To exclude aortic pathology, a CT aortic angiogram was performed, which incidentally revealed a large rounded structure with soft tissue attenuation and scattered wall calcific flecks, measuring (5.4 x 6.2 x 6.6 cm). This structure was indenting the posterolateral wall of the left atrium (LA) (Figure 1). Subsequent imaging, including transthoracic echocardiography, confirmed the presence of a large mass posterior to the base of the left atrium and left ventricle, measuring (5.5 x 5.6 cm) (Figure 2). This mass was compressing the left atrium and the latro-basal segment of the left ventricle.

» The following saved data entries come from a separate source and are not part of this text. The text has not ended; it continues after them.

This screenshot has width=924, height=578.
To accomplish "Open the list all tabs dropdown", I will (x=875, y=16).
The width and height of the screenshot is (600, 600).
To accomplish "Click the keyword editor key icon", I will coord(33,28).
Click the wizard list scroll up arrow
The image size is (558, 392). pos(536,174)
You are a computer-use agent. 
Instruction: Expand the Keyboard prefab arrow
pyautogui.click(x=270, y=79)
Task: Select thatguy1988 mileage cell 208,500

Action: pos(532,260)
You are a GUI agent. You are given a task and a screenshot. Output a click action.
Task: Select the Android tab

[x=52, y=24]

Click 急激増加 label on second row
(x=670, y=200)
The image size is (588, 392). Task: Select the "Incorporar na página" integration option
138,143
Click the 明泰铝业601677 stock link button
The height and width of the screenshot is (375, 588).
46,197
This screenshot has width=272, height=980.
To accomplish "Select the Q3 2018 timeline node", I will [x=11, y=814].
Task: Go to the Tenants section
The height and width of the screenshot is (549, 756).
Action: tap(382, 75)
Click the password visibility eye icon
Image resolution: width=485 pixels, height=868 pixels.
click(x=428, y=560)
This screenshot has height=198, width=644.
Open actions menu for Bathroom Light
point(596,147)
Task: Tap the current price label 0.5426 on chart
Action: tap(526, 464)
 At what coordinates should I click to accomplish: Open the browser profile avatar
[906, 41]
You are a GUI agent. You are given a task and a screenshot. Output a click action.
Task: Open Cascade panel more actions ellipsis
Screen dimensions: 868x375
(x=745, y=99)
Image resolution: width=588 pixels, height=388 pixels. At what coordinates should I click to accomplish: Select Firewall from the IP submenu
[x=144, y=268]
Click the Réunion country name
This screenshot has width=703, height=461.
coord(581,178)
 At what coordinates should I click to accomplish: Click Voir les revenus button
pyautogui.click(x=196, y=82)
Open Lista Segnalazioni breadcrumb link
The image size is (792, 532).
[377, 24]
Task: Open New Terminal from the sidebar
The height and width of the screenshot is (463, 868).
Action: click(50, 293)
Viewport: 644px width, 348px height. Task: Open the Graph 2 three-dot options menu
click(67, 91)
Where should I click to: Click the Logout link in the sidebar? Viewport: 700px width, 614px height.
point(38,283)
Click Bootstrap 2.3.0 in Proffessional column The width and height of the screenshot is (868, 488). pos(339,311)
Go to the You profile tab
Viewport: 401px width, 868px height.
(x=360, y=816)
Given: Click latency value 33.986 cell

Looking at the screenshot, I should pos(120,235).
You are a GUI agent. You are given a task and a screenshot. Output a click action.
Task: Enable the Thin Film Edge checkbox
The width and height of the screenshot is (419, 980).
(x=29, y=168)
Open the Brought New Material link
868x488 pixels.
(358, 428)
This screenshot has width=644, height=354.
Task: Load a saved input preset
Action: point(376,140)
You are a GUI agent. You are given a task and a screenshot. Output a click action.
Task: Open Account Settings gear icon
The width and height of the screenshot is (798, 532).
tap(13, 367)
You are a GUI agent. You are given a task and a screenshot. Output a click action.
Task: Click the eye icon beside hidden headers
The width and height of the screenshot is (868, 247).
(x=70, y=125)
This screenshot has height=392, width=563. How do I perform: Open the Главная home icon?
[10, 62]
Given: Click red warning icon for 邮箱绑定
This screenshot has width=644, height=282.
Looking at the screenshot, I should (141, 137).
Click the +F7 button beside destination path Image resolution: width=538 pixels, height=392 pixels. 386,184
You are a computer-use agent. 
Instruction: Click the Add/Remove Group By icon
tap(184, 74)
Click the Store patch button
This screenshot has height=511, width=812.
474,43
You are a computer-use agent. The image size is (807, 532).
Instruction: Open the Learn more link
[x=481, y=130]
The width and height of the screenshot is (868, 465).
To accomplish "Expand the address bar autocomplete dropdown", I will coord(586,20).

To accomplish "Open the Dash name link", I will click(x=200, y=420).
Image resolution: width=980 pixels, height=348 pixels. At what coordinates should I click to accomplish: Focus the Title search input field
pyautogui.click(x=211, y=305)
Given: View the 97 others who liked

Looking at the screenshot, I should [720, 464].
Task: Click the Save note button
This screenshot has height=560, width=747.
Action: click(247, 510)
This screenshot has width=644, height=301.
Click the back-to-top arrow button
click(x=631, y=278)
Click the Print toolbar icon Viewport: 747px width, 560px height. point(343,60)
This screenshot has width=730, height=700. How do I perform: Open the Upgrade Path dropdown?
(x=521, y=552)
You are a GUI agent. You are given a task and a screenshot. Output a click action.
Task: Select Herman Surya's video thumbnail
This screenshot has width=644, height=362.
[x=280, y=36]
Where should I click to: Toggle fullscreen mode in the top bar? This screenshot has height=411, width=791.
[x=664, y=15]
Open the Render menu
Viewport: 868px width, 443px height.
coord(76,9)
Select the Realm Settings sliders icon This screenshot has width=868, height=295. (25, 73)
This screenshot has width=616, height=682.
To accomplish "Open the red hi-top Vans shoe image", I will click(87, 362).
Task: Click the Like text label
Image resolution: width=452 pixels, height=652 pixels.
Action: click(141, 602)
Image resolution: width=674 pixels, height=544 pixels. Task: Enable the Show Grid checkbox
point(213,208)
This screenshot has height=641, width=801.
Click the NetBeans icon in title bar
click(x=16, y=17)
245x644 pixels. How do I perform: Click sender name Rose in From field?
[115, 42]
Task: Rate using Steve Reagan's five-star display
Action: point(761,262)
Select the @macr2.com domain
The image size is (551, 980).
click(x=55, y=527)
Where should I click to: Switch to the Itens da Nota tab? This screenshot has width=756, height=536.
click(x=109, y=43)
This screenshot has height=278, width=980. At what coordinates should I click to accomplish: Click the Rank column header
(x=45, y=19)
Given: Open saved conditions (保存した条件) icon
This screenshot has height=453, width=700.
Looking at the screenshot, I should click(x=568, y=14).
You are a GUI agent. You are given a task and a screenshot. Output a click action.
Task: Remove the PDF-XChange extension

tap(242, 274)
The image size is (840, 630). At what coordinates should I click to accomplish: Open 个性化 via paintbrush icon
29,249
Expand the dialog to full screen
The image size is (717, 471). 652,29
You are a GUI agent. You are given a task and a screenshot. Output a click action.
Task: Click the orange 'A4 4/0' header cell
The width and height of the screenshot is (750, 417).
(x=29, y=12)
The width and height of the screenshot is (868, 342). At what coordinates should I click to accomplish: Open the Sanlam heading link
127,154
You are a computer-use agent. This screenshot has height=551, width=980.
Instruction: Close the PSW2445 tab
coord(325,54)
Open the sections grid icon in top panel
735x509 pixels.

Further imaging modalities, including CT coronary angiogram (Figure 3) and cardiac MRI (Figure 4), confirmed the diagnosis of a large distal left circumflex artery (LCX) aneurysm with internal slow turbulent flow, an inferior intramural thrombus, and a recent large myocardial infarction in the LCX territory. Conventional coronary angiogram revealed that the distal circumflex artery was supplying the mass. CT Head did not show any intracranial aneurysms.
The patient underwent excisional removal of the mass, which was found to be intimately associated with the LCX artery, measuring (8 x 6 cm) (Figure 5). The mass was successfully excised using sharp dissection, cautery, scissor, and blunt dissection, and the feeding LCX artery was ligated. Intraoperative transesophageal echocardiogram (TEE) showed trivial to mild mitral regurgitation.
Postoperatively, the patient had a smooth recovery and was extubated on day zero. They were discharged on day 6, on a regimen of aspirin, clopidogrel, and lisinopril. Histopathological examination of the excised mass revealed hyalinized fibroconnective tissue with lipid deposits, foam cells, cholesterol clefts, calcification, and focal inflammatory reaction, consistent with a coronary artery aneurysm. Follow-up visits indicated no symptoms, and the patient had a smooth postoperative recovery.